The chapel at the cult's main compound in Kanungu was set on fire March 17 with cult members trapped inside by doors and windows that were nailed shut. Police counted 330 bodies, but believe there were many more victims.
Authorities initially called the fire a mass suicide. But within days, investigators discovered six strangled, mutilated corpses in a latrine on the compound, triggering a murder investigation.
Days after the Kanungu fire, 153 more bodies were found buried in a Buhunga village compound belonging to the sect.
Internal Affairs Minister Edward Rugumayo told The Associated Press that a former local official from Kanungu, Rev. Amooti Mutazindwa, had been detained and the he "has some useful information that will help police with their investigations."
Mutazindwa was transferred to a district in west-central Uganda more than a month ago.

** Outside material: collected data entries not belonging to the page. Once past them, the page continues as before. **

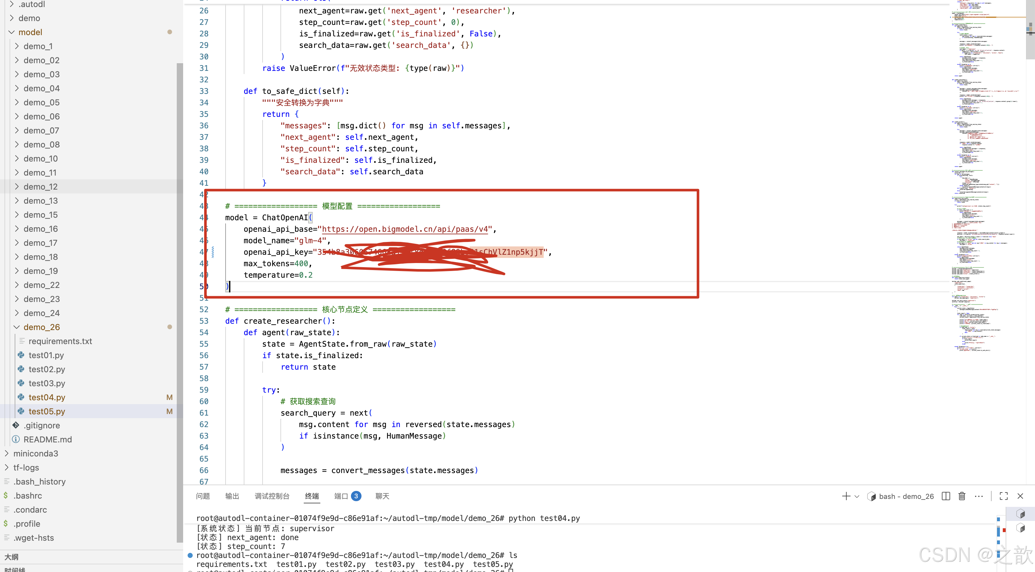The width and height of the screenshot is (1035, 572).
Task: Switch to the 问题 problems tab
Action: (x=203, y=496)
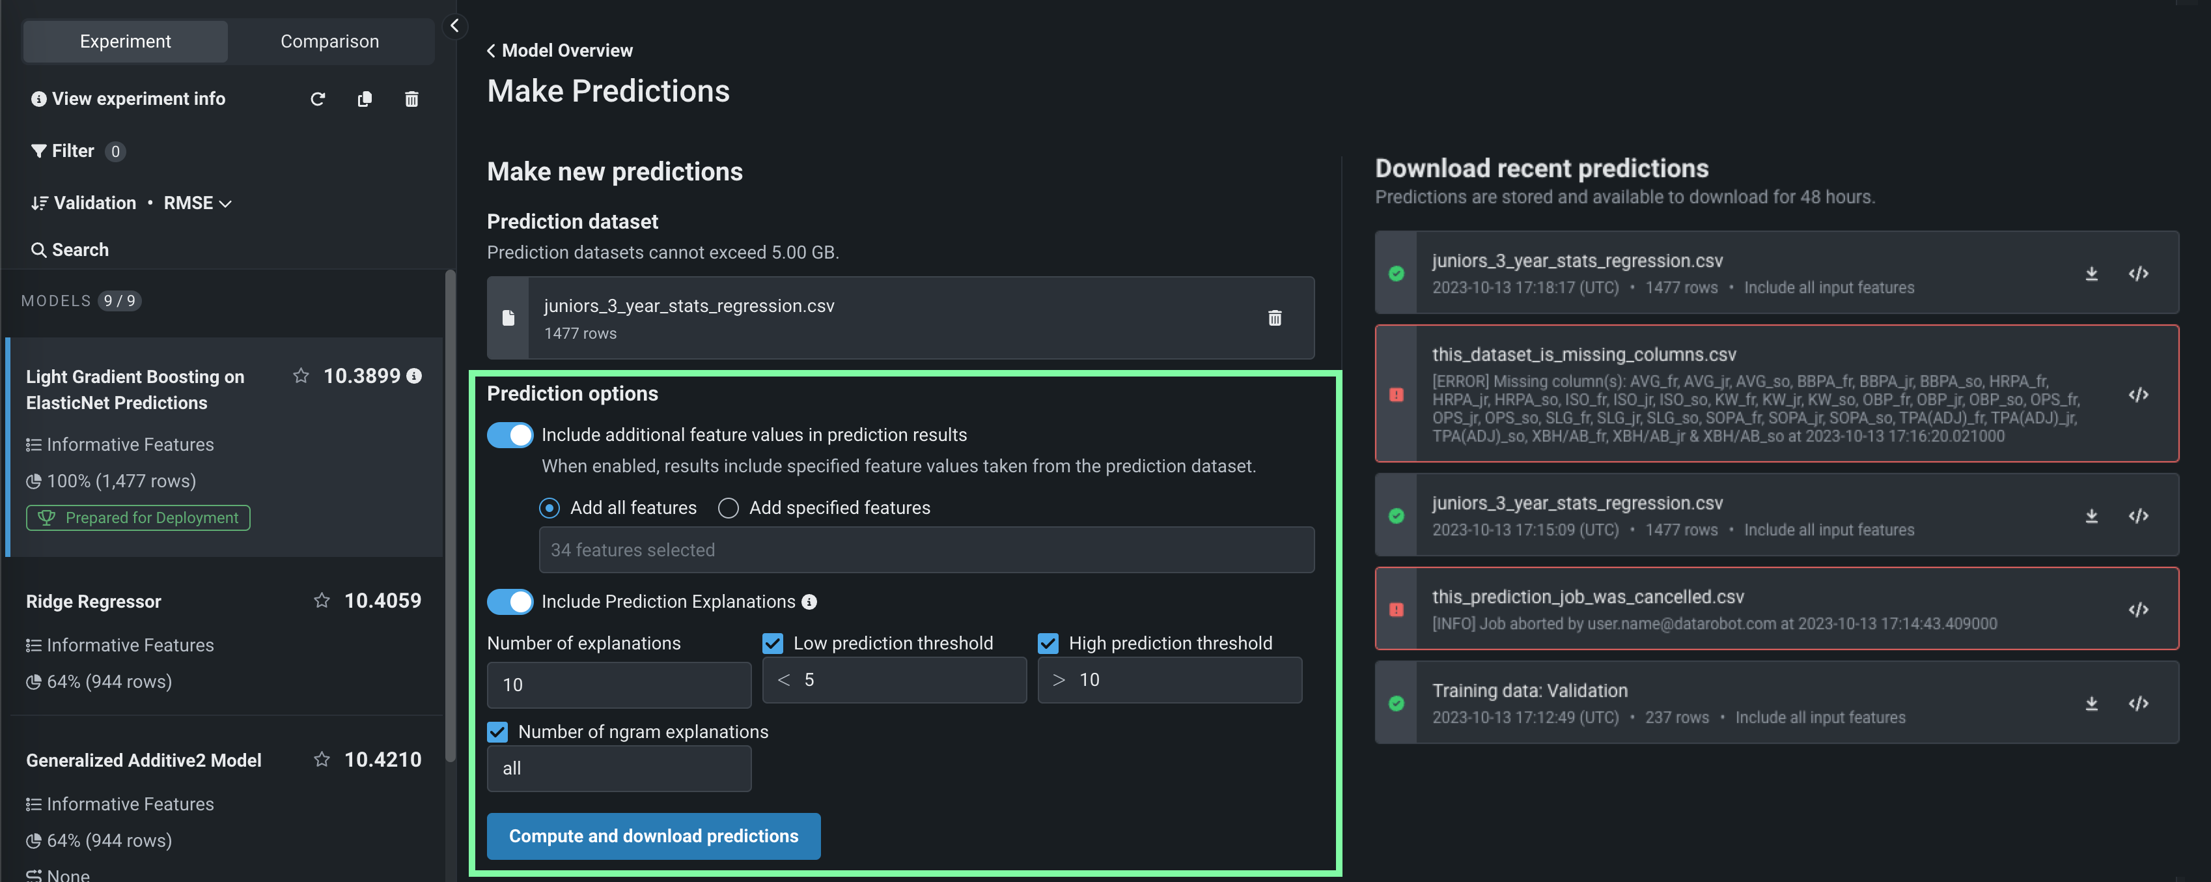Select Add specified features radio option
This screenshot has width=2211, height=882.
(729, 508)
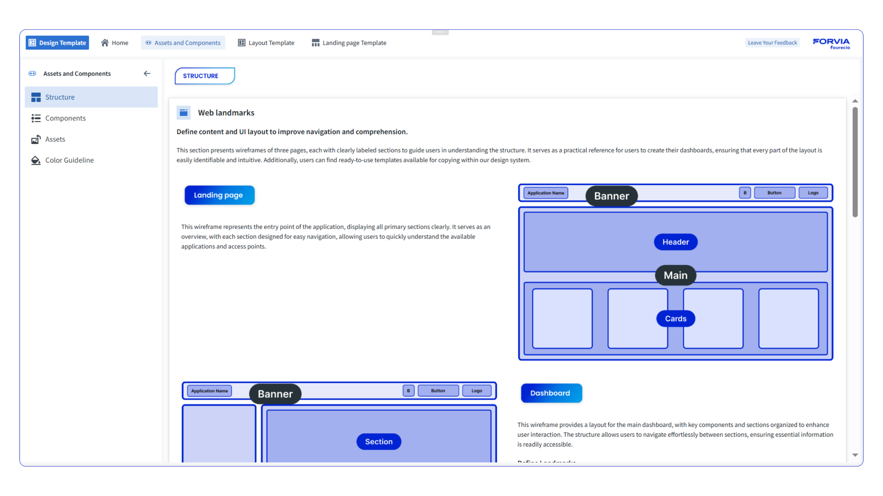The height and width of the screenshot is (496, 883).
Task: Click the toggle icon beside Assets and Components
Action: pos(32,73)
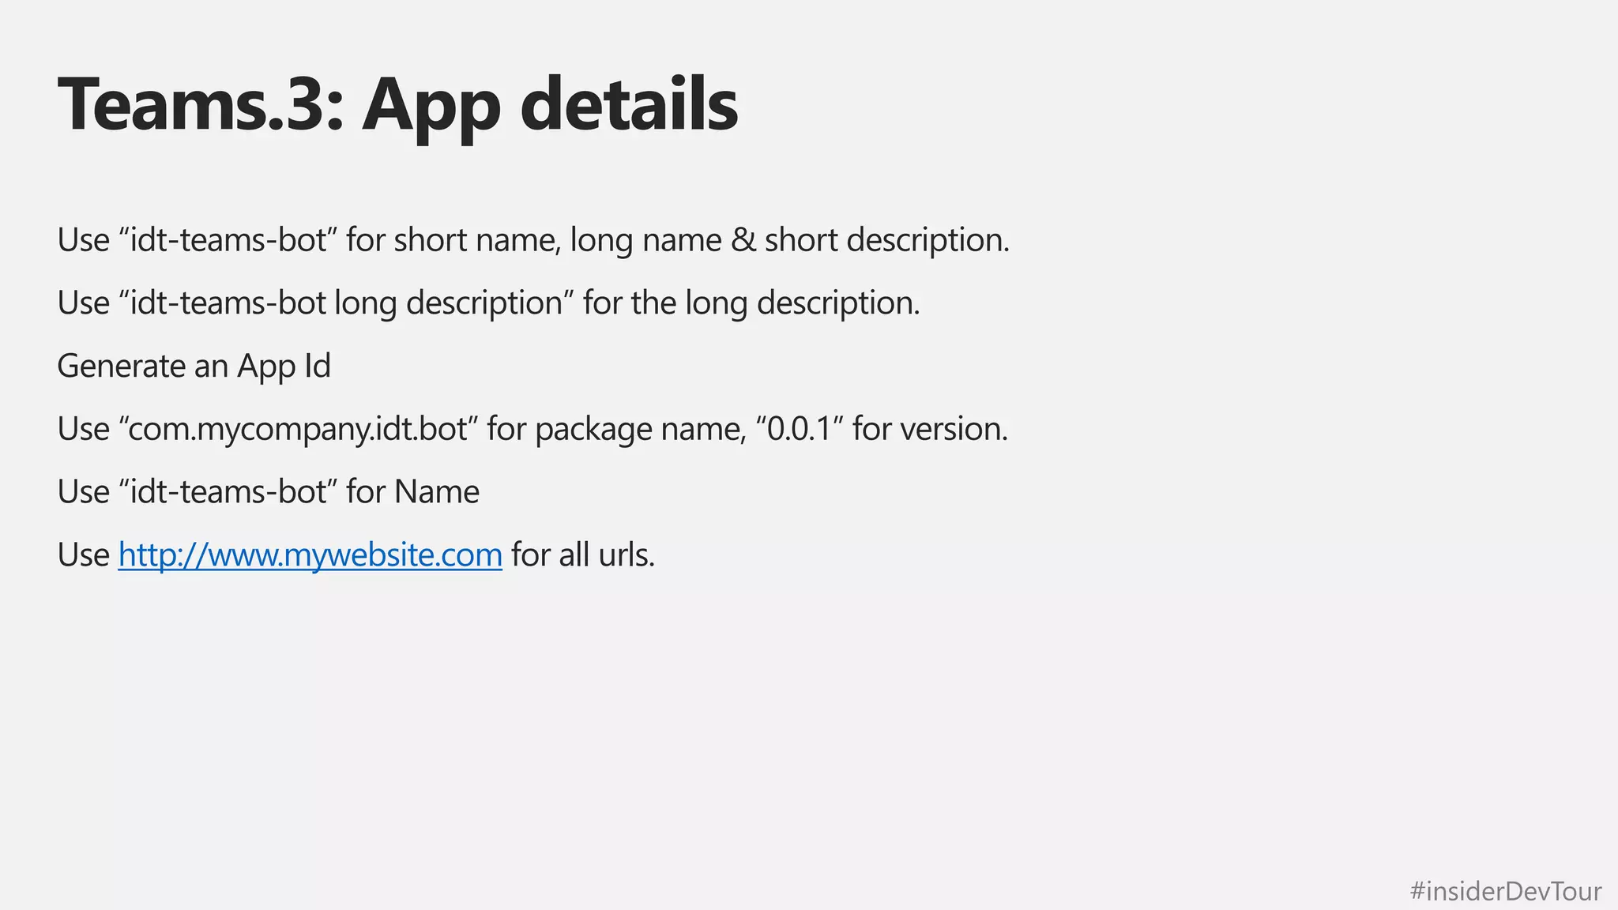Select the quoted 'com.mycompany.idt.bot' package name
1618x910 pixels.
(299, 429)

The compound police searched today belonged to Joseph Nyamurinda, a sect member who disappeared with 17 family members three days before the church fire.
Nyamurinda and his family are all believed to have died in Kanungu, 20 miles southwest of Rushojwa, said Assuman Mugenyi, Uganda's chief police spokesman.
Ugandan police, who are not trained and ill-equipped for such crimes, have found bodies at two other compounds owned or abandoned by cult members. Officials believe most of the dead belonged to the cult - which had up to 1,000 members - though their identities remained unknown.
On Wednesday, authorities finished excavating a mass grave hidden in the house of Dominic Kataribabo, an excommunicated Roman Catholic priest and a leader of the sect who is believed to have died. Eighty-one bodies were pulled from the mass grave, found buried under a concrete floor.
Earlier this week, 74 mutilated and strangled bodies, many of them children, were unearthed from a mass grave in a small sugarcane field in Kataribabo's backyard.
Museveni, speaking on the British Broadcasting Corp. during a visit to London, said intelligence officers had filed reports on the Ten Commandments sect, but that regional officials "sat on" the reports.
He said he had ordered top government officials to begin an investigation into why the reports were suppressed.